The other beef and it is a major one is that I bought a newspaper one day last week for the first time in a year or so and I was disturbed to find stuffed inside was the Southeast Texas Record. The Record is a weekly newspaper that reports from all the local courts in the area and in the federal Eastern District of Texas. When I say report, I mostly mean its reporters draw information from court records.  The only problem I have is that the Record is one of several papers in the country published by the U.S. Chamber of Commerce. Why would the U.S. Chamber of Commerce publish a paper in Beaumont, Texas, you might ask? That is because this area has garnered a reputation — rightfully or wrongly — of being a “judicial hellhole” or a place in which juries and sometimes judges are plaintiff-friendly.

I do not have the time nor patience to debate the whole “frivolous lawsuit” issue. In fact, the U.S. Chamber’s part in trying to deny an American citizen’s right to a civil trial as specified under the 7th Amendment is only one area in which that behemoth of American commerce is a threat to the average citizen. The chamber is also exceedingly anti-union and pro-Republican. If you want to do some research into donors to the Republican party, you just might find a great deal of those dollars coming from the U.S. Chamber of Commerce.

Obviously, I have a bunch of pent-up anger toward my local newspaper.
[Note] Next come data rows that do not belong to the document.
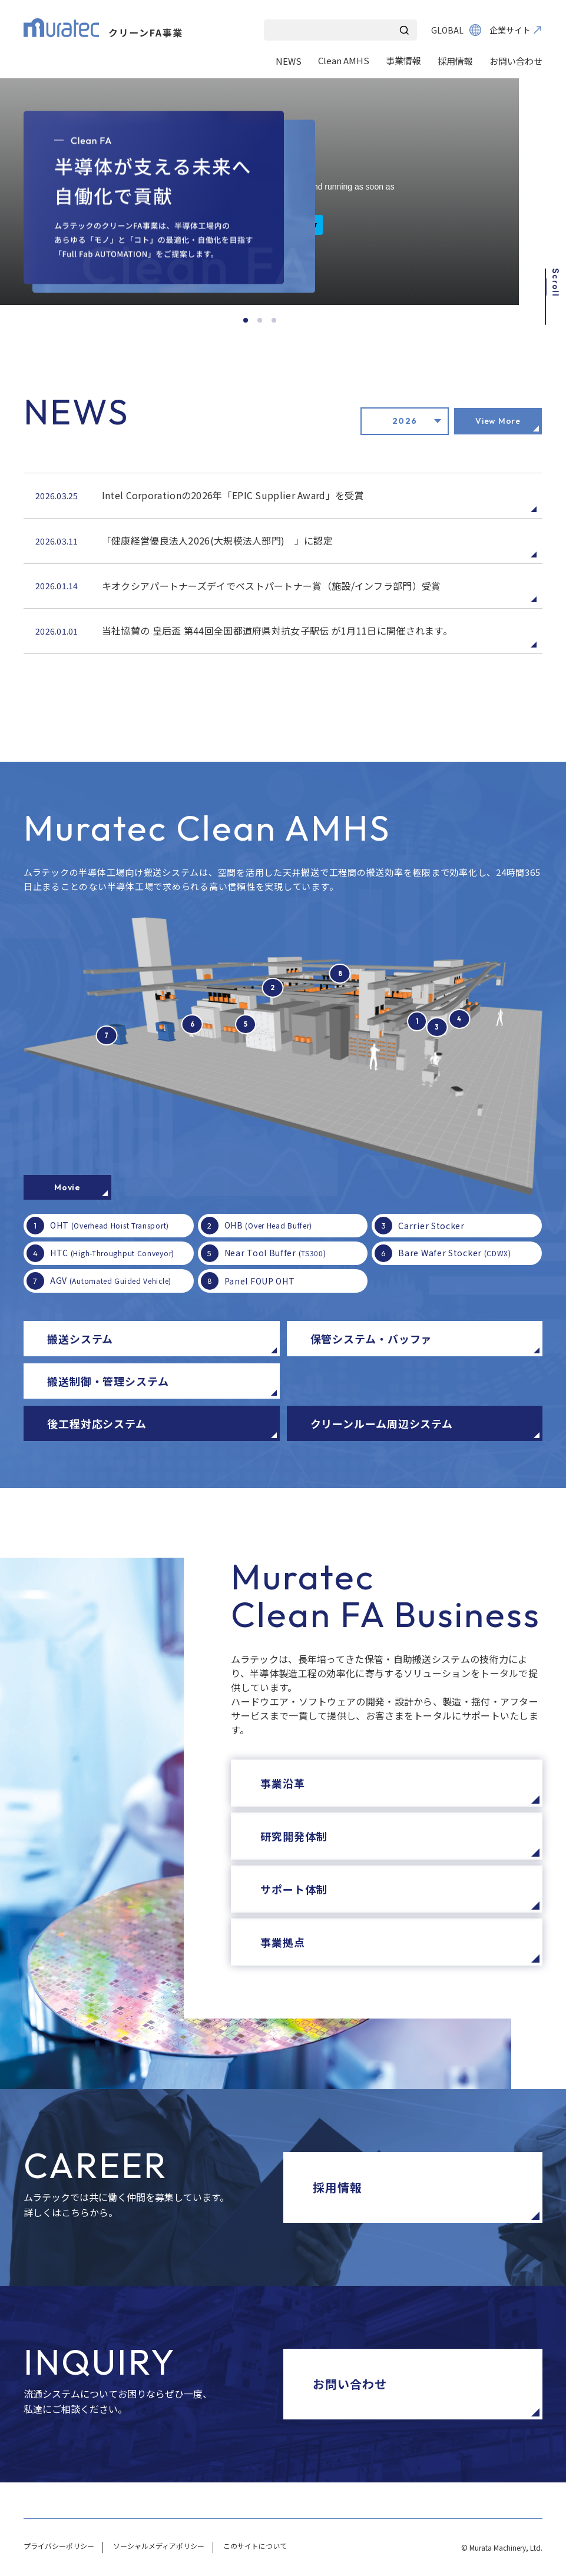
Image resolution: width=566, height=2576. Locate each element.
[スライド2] (259, 320)
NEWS (289, 61)
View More (497, 421)
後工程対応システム (97, 1423)
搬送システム (80, 1338)
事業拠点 (282, 1942)
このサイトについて (255, 2546)
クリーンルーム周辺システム (382, 1423)
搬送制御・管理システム (108, 1381)
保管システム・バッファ (371, 1338)
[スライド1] (245, 320)
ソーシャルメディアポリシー (158, 2546)
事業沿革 (282, 1783)
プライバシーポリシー (59, 2546)
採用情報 (455, 61)
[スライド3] (274, 320)
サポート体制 (293, 1889)
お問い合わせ (515, 61)
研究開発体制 (293, 1836)
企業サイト (510, 30)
There are various reasons why. But I would much rather someone at the top start kicking some ass and taking names to make the Enterprise a real newspaper once more than to read press releases I can get at my own fingertips.

The Enterprise has pointed out that it just stuffs the Record inside and it has no “marriage of convenience.” Nevertheless, the BE has long been an editorially-conservative newspaper and its stuffing the U.S. Chamber of Commerce inside it just too much for a moderately liberal union guy to bear.